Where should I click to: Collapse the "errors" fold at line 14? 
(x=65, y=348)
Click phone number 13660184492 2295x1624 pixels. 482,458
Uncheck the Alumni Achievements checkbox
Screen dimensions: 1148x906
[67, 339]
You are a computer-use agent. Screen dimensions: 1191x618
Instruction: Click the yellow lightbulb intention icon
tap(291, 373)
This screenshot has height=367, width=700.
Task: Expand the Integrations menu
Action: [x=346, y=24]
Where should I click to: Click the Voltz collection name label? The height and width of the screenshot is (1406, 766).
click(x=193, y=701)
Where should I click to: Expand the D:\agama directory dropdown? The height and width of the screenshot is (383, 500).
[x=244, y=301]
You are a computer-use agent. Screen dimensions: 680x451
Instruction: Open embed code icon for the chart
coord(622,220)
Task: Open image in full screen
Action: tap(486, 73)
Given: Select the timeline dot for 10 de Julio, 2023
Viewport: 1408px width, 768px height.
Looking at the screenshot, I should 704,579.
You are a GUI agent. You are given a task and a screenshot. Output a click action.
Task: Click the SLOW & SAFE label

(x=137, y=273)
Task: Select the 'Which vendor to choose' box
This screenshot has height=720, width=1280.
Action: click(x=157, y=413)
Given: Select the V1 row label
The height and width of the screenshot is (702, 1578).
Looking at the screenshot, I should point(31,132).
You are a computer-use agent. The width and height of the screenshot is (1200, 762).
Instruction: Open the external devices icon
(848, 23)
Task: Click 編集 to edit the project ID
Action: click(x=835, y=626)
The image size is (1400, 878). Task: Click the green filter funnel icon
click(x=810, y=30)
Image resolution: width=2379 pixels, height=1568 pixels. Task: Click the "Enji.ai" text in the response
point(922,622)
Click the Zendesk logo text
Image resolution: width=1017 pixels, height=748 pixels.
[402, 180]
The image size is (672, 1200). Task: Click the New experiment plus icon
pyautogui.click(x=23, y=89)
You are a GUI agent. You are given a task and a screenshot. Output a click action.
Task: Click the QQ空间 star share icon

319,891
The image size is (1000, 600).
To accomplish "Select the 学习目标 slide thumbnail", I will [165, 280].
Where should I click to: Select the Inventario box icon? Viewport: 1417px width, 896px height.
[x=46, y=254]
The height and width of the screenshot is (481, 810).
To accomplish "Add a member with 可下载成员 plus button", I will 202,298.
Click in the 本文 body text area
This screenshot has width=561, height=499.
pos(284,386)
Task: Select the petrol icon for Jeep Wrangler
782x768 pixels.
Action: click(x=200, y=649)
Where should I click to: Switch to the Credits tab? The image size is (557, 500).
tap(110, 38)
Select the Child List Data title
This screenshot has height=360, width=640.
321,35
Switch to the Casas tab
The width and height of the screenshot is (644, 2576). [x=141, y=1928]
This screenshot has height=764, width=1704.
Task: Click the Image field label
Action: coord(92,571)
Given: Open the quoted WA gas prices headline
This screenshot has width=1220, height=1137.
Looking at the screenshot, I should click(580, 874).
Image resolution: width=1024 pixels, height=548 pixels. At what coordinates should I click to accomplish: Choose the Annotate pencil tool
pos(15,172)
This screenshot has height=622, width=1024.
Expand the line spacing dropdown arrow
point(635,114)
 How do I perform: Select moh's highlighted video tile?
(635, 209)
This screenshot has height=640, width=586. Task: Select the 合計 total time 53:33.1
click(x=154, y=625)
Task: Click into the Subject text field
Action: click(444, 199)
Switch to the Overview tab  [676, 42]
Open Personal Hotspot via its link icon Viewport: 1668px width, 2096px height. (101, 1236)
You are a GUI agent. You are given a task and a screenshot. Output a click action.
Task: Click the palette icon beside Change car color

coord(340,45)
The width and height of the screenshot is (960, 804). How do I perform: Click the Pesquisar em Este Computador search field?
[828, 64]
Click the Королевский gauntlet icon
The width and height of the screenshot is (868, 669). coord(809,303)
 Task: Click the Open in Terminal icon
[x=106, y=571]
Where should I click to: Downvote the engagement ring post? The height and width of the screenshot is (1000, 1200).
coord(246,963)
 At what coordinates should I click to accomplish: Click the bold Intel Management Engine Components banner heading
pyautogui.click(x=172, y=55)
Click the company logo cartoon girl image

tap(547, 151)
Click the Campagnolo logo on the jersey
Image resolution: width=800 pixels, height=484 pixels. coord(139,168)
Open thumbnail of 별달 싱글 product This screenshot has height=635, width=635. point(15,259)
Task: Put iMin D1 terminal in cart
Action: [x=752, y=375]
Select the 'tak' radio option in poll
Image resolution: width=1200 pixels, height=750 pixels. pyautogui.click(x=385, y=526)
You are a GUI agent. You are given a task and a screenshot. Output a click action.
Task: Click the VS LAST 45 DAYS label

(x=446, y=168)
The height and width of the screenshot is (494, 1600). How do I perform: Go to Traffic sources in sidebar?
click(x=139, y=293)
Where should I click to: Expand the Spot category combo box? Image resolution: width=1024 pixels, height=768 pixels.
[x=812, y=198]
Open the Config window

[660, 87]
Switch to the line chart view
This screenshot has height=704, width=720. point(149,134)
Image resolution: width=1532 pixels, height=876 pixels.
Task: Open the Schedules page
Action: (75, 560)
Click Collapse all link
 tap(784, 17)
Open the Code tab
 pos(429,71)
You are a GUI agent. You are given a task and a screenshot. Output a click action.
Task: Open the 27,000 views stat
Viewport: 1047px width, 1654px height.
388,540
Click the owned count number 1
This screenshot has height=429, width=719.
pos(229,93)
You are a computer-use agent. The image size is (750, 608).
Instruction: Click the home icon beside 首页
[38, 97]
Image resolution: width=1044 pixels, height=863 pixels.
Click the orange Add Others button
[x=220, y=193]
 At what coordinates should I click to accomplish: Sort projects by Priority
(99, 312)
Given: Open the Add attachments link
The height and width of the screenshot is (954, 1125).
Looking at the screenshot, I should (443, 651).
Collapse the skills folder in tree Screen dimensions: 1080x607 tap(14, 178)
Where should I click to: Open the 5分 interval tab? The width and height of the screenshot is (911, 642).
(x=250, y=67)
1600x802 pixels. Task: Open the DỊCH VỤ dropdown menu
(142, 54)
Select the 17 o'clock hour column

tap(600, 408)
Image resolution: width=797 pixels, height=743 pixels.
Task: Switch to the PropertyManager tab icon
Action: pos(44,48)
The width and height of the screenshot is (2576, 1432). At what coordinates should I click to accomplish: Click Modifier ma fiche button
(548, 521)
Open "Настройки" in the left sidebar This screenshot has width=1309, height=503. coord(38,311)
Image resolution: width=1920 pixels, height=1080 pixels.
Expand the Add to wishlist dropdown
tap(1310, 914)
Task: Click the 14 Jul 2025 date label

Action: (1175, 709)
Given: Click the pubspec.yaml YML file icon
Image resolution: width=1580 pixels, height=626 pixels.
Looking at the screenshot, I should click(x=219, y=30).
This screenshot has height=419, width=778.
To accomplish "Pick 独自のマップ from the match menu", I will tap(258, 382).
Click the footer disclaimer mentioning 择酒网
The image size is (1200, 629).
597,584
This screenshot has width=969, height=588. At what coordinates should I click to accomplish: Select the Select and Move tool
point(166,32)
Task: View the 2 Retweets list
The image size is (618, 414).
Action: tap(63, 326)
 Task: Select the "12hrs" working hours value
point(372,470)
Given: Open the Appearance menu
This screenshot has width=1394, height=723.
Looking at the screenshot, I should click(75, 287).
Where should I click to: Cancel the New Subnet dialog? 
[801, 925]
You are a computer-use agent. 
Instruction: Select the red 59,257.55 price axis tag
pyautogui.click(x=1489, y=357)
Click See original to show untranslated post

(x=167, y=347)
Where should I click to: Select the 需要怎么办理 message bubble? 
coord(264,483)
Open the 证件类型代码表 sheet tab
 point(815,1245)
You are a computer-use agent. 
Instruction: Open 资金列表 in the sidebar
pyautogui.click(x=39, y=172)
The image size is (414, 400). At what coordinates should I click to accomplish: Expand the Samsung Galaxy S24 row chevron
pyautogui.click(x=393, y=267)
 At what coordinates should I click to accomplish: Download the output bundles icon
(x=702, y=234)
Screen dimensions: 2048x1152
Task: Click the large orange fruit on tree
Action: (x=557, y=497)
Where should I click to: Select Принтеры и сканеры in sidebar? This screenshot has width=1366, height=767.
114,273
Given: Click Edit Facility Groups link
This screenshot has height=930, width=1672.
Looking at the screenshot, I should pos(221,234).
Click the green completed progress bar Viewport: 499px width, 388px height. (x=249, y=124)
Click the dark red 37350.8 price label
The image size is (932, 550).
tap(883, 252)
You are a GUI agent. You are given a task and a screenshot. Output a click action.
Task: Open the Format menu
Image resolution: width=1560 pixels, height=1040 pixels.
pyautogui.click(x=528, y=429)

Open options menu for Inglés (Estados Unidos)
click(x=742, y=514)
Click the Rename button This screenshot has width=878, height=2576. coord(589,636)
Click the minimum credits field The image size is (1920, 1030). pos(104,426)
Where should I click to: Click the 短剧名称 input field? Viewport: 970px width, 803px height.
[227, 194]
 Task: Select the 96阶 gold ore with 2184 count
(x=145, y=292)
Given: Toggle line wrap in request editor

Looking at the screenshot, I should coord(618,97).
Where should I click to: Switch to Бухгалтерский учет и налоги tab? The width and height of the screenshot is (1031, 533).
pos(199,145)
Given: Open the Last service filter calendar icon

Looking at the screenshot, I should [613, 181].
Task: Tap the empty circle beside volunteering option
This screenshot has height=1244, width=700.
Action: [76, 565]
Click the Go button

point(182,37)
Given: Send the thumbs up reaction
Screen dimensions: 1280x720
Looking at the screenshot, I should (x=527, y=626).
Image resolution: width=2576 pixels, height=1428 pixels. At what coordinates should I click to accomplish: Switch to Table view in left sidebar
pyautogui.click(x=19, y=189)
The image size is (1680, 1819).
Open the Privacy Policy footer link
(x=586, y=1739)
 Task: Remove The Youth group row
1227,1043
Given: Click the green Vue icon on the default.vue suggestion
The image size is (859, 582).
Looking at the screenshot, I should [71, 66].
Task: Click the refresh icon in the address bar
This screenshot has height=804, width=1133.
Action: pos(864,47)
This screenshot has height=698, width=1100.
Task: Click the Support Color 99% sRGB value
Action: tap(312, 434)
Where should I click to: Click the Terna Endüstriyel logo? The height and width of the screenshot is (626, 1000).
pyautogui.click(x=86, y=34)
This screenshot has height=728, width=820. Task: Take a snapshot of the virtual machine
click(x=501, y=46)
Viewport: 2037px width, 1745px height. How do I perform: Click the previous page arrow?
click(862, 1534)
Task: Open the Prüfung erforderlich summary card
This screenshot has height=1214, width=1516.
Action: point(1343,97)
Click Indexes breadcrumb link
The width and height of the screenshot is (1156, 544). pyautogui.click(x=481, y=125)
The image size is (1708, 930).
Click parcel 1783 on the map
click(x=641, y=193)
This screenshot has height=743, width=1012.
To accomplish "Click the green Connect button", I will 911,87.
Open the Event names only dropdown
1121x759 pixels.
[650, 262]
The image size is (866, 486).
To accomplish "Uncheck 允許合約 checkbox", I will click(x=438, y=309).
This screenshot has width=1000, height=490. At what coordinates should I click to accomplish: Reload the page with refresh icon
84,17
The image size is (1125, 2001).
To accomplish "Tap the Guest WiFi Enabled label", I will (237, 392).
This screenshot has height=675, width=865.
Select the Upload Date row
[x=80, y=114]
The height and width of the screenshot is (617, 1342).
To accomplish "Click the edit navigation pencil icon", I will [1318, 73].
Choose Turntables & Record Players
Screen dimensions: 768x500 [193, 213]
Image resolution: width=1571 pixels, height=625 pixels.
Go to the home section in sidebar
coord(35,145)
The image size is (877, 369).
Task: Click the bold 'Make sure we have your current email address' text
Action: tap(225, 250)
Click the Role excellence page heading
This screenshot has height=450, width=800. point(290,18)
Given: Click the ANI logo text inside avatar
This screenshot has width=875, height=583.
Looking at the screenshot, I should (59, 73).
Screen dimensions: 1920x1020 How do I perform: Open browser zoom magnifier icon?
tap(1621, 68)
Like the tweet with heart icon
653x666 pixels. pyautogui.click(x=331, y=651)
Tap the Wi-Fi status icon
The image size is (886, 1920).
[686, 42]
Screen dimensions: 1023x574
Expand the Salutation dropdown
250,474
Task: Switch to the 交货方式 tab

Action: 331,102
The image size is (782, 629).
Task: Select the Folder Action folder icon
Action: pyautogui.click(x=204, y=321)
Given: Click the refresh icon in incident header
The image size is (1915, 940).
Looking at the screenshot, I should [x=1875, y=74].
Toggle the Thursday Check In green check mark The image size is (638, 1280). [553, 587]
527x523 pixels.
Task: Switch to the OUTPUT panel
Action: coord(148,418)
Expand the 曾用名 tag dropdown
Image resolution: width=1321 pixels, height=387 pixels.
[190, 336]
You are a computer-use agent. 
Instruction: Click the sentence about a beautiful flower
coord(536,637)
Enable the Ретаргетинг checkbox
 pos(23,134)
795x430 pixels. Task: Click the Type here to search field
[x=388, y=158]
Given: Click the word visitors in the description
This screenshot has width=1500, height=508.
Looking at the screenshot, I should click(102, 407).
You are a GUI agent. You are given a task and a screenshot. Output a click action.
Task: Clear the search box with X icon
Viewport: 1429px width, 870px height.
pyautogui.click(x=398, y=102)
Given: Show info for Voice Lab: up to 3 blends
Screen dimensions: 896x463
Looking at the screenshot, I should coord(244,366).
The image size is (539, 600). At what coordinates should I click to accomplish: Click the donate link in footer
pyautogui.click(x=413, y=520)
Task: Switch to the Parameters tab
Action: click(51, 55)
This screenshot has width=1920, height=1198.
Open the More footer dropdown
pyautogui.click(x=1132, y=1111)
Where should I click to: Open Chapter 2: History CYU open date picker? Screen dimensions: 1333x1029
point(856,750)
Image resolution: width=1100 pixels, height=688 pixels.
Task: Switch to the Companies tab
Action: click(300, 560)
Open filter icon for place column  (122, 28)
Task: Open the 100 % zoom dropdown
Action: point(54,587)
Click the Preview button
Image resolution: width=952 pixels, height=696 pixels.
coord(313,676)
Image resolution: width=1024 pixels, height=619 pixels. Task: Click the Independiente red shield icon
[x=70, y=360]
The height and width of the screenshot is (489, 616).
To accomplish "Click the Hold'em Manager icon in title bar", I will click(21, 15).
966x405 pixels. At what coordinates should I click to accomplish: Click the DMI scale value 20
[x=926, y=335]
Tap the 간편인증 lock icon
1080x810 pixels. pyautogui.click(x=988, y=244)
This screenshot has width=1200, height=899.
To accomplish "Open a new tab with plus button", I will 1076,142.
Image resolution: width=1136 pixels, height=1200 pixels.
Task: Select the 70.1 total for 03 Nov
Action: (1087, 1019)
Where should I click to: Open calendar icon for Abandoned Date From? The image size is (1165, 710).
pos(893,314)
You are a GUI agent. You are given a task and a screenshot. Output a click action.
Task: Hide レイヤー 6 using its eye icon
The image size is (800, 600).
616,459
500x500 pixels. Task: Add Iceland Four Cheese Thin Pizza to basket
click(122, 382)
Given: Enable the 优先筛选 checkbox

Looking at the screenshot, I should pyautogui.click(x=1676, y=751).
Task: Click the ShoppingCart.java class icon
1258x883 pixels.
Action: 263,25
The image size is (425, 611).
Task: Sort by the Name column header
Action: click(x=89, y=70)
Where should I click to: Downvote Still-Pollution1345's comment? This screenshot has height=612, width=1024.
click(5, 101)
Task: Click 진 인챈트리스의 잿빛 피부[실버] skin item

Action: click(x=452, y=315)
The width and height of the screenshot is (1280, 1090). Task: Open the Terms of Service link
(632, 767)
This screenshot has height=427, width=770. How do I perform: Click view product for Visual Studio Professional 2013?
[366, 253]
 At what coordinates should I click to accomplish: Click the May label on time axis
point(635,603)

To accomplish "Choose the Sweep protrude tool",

------

▸ **TO DO**:
Begin at the line that has "Task: Open the 27,000 views stat" in the entries above; stop after the line that has "Image resolution: width=1044". Transcribe exactly those lines and no others.

▸ **REPLY**:
Task: Open the 27,000 views stat
Viewport: 1047px width, 1654px height.
388,540
Click the owned count number 1
This screenshot has height=429, width=719.
pos(229,93)
You are a computer-use agent. The image size is (750, 608).
Instruction: Click the home icon beside 首页
[38, 97]
Image resolution: width=1044 pixels, height=863 pixels.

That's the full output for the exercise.